** Opening Materials provided block **
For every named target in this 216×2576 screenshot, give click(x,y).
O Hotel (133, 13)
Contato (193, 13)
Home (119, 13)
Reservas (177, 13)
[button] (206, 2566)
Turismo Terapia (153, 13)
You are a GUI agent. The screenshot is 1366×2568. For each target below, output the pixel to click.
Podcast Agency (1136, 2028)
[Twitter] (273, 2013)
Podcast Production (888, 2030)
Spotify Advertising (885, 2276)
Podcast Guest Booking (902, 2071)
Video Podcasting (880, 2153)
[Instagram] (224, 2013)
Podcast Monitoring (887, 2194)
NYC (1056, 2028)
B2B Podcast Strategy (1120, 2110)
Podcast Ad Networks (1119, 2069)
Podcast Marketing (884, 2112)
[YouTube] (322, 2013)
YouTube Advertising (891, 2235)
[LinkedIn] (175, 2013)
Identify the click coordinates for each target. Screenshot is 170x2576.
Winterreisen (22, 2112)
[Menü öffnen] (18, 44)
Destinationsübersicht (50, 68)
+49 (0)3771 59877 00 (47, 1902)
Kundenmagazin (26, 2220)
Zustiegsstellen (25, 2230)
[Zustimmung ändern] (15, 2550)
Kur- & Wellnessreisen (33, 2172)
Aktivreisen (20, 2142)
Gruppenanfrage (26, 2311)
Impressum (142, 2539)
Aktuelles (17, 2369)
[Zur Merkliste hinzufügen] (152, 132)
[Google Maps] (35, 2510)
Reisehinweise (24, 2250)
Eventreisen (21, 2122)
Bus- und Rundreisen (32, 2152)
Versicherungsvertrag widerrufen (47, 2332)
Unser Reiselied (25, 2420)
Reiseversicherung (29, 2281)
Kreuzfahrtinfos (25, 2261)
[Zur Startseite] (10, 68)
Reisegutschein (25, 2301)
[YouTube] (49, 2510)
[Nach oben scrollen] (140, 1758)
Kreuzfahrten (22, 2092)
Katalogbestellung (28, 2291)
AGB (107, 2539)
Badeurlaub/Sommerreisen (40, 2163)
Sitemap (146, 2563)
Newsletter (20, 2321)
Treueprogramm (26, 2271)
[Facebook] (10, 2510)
** Closing Materials provided block **
Search the entries for the string "Advertising". Copy every line that has it.

Spotify Advertising (885, 2276)
YouTube Advertising (891, 2235)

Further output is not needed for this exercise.